▸ **Work required**: Please give back only the lines below from the one containing "Where should I click to: Choose" to the one containing "Task: Sort the right table by 大小 column", each repeated word for word, both ends included.

Stored data entries
↓

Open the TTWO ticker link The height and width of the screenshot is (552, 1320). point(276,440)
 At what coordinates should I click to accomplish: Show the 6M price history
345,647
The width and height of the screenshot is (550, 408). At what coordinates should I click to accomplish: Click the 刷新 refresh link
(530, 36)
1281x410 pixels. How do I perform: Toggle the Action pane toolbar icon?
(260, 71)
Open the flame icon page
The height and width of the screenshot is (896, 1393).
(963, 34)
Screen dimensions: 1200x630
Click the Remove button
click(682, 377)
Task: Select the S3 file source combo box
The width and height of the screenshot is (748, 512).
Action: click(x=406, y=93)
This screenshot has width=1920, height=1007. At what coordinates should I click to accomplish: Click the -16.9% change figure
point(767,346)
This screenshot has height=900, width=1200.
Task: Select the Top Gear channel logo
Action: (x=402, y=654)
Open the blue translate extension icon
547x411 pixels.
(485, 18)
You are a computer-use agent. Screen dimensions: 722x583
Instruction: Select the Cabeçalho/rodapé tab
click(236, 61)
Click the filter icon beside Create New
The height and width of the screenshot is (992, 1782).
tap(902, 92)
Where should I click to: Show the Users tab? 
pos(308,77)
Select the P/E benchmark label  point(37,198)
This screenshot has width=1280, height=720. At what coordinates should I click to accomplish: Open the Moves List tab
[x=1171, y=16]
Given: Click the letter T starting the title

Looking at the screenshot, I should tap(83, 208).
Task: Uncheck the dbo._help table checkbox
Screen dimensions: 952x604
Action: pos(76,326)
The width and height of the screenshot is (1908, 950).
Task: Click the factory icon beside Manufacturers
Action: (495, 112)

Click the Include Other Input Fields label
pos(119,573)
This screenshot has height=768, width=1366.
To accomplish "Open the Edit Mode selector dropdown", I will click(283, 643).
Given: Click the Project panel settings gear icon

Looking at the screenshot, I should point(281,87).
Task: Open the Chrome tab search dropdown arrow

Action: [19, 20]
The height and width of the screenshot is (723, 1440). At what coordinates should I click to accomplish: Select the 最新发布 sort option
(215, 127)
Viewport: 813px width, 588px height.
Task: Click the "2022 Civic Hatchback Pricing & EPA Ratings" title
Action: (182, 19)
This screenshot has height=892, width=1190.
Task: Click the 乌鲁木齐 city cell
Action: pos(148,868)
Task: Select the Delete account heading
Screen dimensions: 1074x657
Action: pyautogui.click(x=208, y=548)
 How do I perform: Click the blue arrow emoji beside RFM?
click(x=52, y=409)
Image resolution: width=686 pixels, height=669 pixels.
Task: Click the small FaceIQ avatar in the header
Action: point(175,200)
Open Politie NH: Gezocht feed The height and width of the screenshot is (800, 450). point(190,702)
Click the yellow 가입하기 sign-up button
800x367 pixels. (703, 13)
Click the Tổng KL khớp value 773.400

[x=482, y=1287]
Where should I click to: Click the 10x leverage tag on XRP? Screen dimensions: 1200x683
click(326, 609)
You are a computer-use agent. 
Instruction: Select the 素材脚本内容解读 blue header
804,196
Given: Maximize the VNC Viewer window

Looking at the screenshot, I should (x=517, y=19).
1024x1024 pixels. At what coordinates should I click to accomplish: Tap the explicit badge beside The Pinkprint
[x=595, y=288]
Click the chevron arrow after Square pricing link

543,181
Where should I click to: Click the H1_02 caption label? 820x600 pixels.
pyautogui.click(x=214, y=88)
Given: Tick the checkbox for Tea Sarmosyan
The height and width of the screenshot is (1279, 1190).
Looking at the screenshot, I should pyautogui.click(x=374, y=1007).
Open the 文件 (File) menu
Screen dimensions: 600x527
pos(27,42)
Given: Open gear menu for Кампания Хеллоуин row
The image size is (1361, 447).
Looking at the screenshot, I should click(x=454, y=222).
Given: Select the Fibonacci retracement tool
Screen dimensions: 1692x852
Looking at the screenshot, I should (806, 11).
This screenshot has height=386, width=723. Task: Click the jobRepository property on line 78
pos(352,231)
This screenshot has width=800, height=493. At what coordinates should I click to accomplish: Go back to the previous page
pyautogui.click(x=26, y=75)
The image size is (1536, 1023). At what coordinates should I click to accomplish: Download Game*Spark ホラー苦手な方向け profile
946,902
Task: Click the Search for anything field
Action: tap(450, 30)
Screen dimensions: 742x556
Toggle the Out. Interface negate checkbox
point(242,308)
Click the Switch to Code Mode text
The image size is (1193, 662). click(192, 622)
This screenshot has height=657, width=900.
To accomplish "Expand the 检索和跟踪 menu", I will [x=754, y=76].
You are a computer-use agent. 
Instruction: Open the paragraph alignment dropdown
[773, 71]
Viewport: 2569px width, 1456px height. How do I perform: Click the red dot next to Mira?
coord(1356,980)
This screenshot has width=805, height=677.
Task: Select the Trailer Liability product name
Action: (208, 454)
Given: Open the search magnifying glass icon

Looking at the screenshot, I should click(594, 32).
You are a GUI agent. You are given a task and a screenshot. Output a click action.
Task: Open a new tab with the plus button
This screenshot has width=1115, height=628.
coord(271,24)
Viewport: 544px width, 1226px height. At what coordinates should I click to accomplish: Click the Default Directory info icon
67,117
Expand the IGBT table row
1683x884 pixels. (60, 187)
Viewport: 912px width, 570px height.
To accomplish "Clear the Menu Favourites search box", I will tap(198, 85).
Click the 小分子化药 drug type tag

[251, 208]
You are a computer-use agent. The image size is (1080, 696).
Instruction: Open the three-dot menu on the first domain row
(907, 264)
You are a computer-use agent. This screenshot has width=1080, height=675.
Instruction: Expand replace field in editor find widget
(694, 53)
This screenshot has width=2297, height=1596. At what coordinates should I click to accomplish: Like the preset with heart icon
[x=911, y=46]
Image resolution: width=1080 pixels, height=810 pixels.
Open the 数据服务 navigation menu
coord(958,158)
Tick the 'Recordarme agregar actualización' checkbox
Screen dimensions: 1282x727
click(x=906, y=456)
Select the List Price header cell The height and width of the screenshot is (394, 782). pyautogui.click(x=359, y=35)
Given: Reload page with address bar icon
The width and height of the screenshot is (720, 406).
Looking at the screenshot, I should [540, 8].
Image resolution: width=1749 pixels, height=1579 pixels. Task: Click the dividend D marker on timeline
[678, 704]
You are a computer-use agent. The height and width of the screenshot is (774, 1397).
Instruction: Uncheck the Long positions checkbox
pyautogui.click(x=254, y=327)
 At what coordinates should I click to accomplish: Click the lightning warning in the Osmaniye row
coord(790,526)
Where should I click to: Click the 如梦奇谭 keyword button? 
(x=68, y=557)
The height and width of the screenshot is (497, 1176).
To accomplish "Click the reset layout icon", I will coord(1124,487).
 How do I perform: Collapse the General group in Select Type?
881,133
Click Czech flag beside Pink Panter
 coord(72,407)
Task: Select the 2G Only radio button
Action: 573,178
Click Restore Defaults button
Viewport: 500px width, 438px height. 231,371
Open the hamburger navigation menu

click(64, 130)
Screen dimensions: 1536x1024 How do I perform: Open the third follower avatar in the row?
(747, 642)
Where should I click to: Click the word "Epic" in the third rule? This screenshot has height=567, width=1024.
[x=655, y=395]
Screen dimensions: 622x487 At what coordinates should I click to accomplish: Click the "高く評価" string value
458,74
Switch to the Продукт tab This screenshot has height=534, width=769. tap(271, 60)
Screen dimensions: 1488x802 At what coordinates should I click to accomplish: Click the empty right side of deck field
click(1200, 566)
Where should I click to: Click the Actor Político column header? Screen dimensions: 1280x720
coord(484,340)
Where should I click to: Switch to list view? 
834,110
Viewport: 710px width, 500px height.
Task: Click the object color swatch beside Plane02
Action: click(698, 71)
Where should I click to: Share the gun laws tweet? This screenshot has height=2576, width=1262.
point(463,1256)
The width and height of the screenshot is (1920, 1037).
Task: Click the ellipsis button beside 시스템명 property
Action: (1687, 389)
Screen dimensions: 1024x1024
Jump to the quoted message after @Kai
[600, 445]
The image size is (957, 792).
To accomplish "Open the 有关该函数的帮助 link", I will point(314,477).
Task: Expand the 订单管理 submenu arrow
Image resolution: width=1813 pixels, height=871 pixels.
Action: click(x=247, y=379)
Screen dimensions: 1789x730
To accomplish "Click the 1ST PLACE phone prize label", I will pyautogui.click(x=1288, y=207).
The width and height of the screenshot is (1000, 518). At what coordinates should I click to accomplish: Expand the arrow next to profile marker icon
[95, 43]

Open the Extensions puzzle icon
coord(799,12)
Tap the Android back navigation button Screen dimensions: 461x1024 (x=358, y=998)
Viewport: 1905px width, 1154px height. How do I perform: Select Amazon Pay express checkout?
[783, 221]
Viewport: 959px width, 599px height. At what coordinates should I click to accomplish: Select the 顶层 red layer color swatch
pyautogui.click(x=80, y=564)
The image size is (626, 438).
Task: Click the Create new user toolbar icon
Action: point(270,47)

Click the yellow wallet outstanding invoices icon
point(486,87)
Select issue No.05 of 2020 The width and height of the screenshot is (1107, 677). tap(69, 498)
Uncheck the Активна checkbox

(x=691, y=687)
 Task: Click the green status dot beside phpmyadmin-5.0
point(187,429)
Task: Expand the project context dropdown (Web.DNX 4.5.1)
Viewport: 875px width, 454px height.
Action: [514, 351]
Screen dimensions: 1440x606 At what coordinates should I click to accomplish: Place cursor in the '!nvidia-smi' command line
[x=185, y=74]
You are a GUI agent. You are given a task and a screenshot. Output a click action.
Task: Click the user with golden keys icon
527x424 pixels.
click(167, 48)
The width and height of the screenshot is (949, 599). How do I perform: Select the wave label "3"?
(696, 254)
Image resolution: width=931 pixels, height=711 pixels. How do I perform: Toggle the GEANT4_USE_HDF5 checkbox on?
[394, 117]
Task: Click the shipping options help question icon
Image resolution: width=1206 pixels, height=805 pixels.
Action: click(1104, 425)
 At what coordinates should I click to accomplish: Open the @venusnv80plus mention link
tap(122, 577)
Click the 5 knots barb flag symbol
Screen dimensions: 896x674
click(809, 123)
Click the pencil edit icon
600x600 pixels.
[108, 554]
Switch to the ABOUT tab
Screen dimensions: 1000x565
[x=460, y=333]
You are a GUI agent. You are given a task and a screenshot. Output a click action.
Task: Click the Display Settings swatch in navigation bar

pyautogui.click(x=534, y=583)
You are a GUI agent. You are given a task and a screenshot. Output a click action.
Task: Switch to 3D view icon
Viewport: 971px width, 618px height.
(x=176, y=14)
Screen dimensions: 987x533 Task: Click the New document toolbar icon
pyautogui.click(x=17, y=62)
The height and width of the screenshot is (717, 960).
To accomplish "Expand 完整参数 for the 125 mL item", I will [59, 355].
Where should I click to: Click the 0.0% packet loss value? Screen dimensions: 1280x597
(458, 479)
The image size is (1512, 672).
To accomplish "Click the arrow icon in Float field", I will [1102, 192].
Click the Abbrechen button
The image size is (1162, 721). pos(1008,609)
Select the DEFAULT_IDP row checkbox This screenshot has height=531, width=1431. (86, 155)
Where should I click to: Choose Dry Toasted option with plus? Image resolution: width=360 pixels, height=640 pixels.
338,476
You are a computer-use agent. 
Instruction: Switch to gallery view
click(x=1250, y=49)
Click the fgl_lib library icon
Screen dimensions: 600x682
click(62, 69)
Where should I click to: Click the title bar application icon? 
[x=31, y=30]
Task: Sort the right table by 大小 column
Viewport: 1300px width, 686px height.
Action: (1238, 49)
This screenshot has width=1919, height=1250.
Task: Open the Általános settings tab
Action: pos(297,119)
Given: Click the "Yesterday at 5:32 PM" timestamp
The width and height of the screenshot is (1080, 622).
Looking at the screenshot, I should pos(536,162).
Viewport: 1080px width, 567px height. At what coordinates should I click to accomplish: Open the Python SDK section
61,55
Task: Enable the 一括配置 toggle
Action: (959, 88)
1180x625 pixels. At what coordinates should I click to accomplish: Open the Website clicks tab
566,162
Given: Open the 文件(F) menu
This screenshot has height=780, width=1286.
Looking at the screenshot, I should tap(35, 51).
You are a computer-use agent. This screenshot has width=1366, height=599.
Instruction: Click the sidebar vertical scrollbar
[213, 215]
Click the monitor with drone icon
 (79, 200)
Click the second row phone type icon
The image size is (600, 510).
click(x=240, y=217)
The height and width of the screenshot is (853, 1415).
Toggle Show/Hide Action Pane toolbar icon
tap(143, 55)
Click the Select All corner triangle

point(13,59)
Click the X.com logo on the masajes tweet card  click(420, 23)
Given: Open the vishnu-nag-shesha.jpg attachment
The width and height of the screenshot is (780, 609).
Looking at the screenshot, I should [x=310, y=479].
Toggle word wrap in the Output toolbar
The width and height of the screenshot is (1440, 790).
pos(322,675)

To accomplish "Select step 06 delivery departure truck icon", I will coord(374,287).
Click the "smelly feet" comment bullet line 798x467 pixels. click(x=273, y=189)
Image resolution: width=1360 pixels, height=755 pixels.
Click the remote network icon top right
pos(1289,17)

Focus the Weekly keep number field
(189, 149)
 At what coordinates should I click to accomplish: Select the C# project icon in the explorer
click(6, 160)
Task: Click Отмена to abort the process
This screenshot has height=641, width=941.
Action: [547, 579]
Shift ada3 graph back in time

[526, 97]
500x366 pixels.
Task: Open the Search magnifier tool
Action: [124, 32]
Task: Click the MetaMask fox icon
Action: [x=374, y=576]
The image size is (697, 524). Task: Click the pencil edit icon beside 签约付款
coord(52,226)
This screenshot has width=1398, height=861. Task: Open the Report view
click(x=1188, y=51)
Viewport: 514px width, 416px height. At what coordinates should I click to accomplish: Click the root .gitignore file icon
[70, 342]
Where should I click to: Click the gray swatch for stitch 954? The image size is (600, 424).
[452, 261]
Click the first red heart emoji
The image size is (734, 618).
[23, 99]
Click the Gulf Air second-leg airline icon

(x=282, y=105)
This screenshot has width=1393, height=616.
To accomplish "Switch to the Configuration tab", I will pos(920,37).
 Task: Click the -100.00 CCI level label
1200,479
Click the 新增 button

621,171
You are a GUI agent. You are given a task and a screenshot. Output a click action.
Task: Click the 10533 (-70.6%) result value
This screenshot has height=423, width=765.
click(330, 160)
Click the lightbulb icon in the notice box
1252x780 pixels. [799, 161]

↑

▸ **Finished task**:
Where should I click to: Choose Dry Toasted option with plus? Image resolution: width=360 pixels, height=640 pixels.
338,476
You are a computer-use agent. 
Instruction: Switch to gallery view
click(x=1250, y=49)
Click the fgl_lib library icon
Screen dimensions: 600x682
click(62, 69)
Where should I click to: Click the title bar application icon? 
[x=31, y=30]
Task: Sort the right table by 大小 column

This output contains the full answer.